Stored data entries
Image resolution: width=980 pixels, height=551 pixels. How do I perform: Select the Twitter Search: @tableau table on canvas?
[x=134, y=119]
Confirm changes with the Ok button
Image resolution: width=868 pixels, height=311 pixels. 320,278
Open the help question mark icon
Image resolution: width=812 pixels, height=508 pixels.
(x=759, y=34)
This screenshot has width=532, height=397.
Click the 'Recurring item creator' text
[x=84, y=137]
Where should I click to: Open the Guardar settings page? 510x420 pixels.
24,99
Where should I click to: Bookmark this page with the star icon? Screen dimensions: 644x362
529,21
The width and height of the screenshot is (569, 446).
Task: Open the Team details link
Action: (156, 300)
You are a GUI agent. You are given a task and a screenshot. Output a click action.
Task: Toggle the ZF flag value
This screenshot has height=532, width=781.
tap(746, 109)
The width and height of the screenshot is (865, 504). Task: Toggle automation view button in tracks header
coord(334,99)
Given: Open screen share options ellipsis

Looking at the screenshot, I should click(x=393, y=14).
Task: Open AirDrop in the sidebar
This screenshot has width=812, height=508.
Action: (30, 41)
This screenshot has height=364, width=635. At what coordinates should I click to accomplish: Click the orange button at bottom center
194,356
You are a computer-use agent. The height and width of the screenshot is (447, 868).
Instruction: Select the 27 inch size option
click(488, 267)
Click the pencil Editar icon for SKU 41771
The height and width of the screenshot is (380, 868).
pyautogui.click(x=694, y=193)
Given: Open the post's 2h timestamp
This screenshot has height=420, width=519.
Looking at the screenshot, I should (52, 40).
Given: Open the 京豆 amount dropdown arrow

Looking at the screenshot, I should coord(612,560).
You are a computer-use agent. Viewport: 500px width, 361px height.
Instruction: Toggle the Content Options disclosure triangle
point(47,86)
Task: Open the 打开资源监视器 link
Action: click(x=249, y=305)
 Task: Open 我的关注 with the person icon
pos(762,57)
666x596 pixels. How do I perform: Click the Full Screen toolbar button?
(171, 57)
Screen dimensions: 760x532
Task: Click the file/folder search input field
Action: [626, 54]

PROBLEM TO SOLVE:
Take the entries and print them exactly. Keep every line.

TASK RESULT:
Image resolution: width=980 pixels, height=551 pixels. How do I perform: Select the Twitter Search: @tableau table on canvas?
[x=134, y=119]
Confirm changes with the Ok button
Image resolution: width=868 pixels, height=311 pixels. 320,278
Open the help question mark icon
Image resolution: width=812 pixels, height=508 pixels.
(x=759, y=34)
This screenshot has width=532, height=397.
Click the 'Recurring item creator' text
[x=84, y=137]
Where should I click to: Open the Guardar settings page? 510x420 pixels.
24,99
Where should I click to: Bookmark this page with the star icon? Screen dimensions: 644x362
529,21
The width and height of the screenshot is (569, 446).
Task: Open the Team details link
Action: (156, 300)
You are a GUI agent. You are given a task and a screenshot. Output a click action.
Task: Toggle the ZF flag value
This screenshot has height=532, width=781.
tap(746, 109)
The width and height of the screenshot is (865, 504). Task: Toggle automation view button in tracks header
coord(334,99)
Given: Open screen share options ellipsis

Looking at the screenshot, I should click(x=393, y=14).
Task: Open AirDrop in the sidebar
This screenshot has width=812, height=508.
Action: (30, 41)
This screenshot has height=364, width=635. At what coordinates should I click to accomplish: Click the orange button at bottom center
194,356
You are a computer-use agent. The height and width of the screenshot is (447, 868).
Instruction: Select the 27 inch size option
click(488, 267)
Click the pencil Editar icon for SKU 41771
The height and width of the screenshot is (380, 868).
pyautogui.click(x=694, y=193)
Given: Open the post's 2h timestamp
This screenshot has height=420, width=519.
Looking at the screenshot, I should (52, 40).
Given: Open the 京豆 amount dropdown arrow

Looking at the screenshot, I should coord(612,560).
You are a computer-use agent. Viewport: 500px width, 361px height.
Instruction: Toggle the Content Options disclosure triangle
point(47,86)
Task: Open the 打开资源监视器 link
Action: click(x=249, y=305)
 Task: Open 我的关注 with the person icon
pos(762,57)
666x596 pixels. How do I perform: Click the Full Screen toolbar button?
(171, 57)
Screen dimensions: 760x532
Task: Click the file/folder search input field
Action: [626, 54]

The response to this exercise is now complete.